◆ **PROBLEM**: Print the lines between the line containing "This screenshot has" and the line containing "The width and height of the screenshot is (2507, 1484).", inclusive, copied word for word.

[Dataset entries]
====================
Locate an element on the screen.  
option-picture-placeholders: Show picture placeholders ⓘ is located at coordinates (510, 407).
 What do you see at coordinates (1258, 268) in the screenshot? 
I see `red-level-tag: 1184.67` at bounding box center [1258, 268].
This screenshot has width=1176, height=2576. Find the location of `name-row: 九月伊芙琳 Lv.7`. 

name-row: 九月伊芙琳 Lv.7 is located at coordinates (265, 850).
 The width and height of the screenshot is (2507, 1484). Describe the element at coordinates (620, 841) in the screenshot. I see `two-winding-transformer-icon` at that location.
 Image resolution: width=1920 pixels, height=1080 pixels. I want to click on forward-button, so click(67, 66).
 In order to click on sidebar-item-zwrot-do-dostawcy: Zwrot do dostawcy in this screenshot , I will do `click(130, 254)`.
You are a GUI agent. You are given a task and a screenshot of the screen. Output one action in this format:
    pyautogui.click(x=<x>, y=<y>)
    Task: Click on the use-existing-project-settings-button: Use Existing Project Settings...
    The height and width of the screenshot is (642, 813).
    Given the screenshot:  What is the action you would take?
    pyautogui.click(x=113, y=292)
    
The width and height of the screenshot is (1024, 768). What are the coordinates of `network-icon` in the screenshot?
====================
◆ **TASK SOLUTION**:
This screenshot has width=1176, height=2576. Find the location of `name-row: 九月伊芙琳 Lv.7`. 

name-row: 九月伊芙琳 Lv.7 is located at coordinates (265, 850).
 The width and height of the screenshot is (2507, 1484). Describe the element at coordinates (620, 841) in the screenshot. I see `two-winding-transformer-icon` at that location.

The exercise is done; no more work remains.